To the best of our knowledge, these are the first two reports of polyneuropathy development post adoptive transfer of NY-ESO-1c259 T lymphocytes. Patient 2 had a definitive diagnosis of AIDP based on high CSF protein and nerve conduction studies, but patient 1 based on the NCS has a diagnosis suggestive of a mild, distal, axonal polyneuropathy. Although both patients presented with several classic symptoms of polyneuropathy (progressive symmetric muscle weakness, absent/depressed DTRs, impaired sensation, ataxic gait, and mild dysautonomia), patients may present with atypical symptoms/laboratory results, as seen with the first case. Patient 1 had initial patellar/achilles DTR of 0 on first presentation to ER (day 42) that improved to brisk + 2 DTRs of the lower extremities by day 49, the day before starting IVIG, and had no albuminocytologic dissociation in CSF, although this may be confounded by the fact that the patient had already received one dose of IVIG. Albuminocytologic dissociation was not appreciated in patient one; however, normal CSF protein does not exclude the diagnosis of GBS/AIDP. Also, the NCS showed very mild changes, thus supporting a possible diagnosis of a mild distal motor axonal polyneuropathy. Therefore, it is important to remain vigilant in recognizing both typical and atypical neurological symptoms that can happen at any time after the T-cell infusion (as seen with the different time to symptom onset) for prompt workup and diagnosis. Other etiologies including critical illness polyneuropathy, infectious etiologies, aseptic meningitis, brain metastases, leptomeningeal disease, spinal cord compression and transverse myelitis were ruled out.

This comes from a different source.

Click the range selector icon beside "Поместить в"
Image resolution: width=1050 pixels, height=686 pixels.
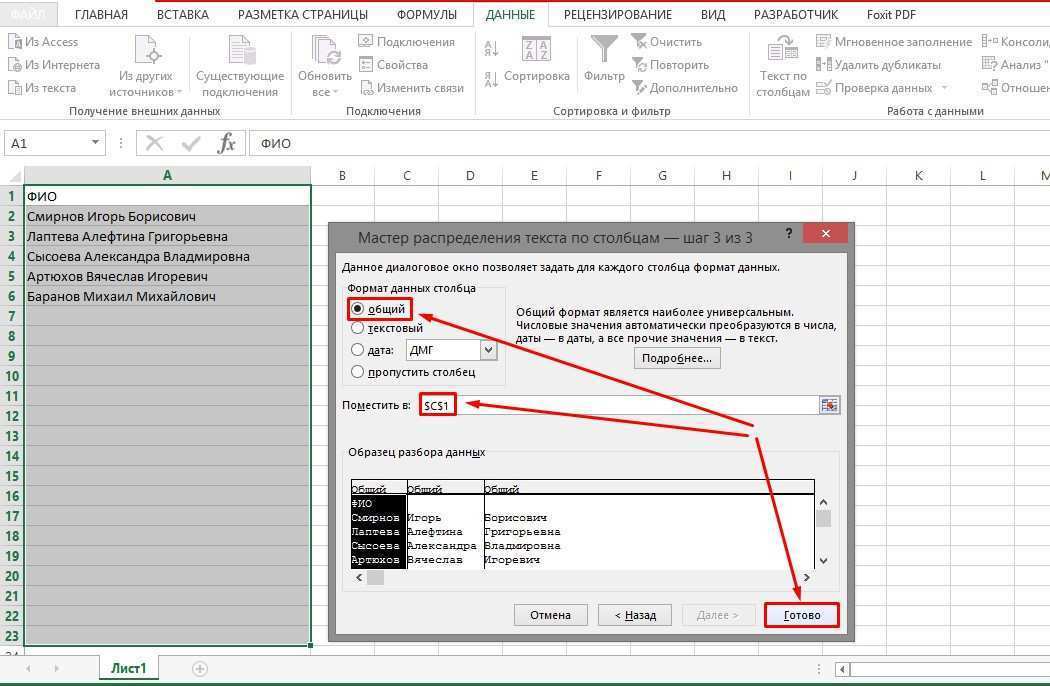[x=829, y=404]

Of note, GBS/AIDP has been noted as a rare complication of allogenic bone-marrow transplantation (BMT), which can develop 2 days to 15 months after BMT. The pathogenesis is unclear, with proposed mechanisms including infections, drug toxicity, and graft-versus host disease [14, 15]. Another possible etiology of GBS/AIDP includes immune reconstitution inflammatory syndrome (IRIS), as seen with HIV patients quickly after starting therapy or stem cell transplant patients when immunosuppression is reduced [16]. This phenomena of immune upregulation may also explain the rare toxicity of GBS/AIDP seen with checkpoint inhibitors used in melanoma [17]. Melanocytes express highly immunogenic gangliosides that are also expressed on Schwann cells in the peripheral nervous system; thus, antibody formation against melanoma cells may also lead to immune-mediated neurotoxicities, including GBS/AIDP [18]. Of note, normal Schwann cells and neurons, under normal physiological conditions, do not express HLA, which is required for on and off-target recognition of the study drug [19]. It remains possible that the study drug influenced subsequent development of GBS through an indirect modulation of an immune response to infection.

GBS has been associated with CMV [20], and reported with HHV6 infection [21]. Though reactivation of CMV and HHV6 were noted in patient #2 within the first 30 days of her T cell infusion, the patient had undetectable CMV and HHV6 DNA at the time of the GBS/AIDP diagnosis. Thus, it is plausible that GBS is an untoward adverse event of adoptive transfer of T-lymphocytes.

Conclusion

In this report, we described two patients with metastatic SS status post adoptive T-cell therapy with NY-ESO-1c259 T-cells who subsequently developed GBS/AIDP. Prompt recognition of symptoms and early consultation with neurology specialists is essential to rule out alternative etiologies and initiate treatment in this rapidly debilitating disease state. Given the expanding applications of immunotherapy in cancer management, clinicians should stay vigilant against the potential development of unusual but life-threatening immune-mediated toxicities.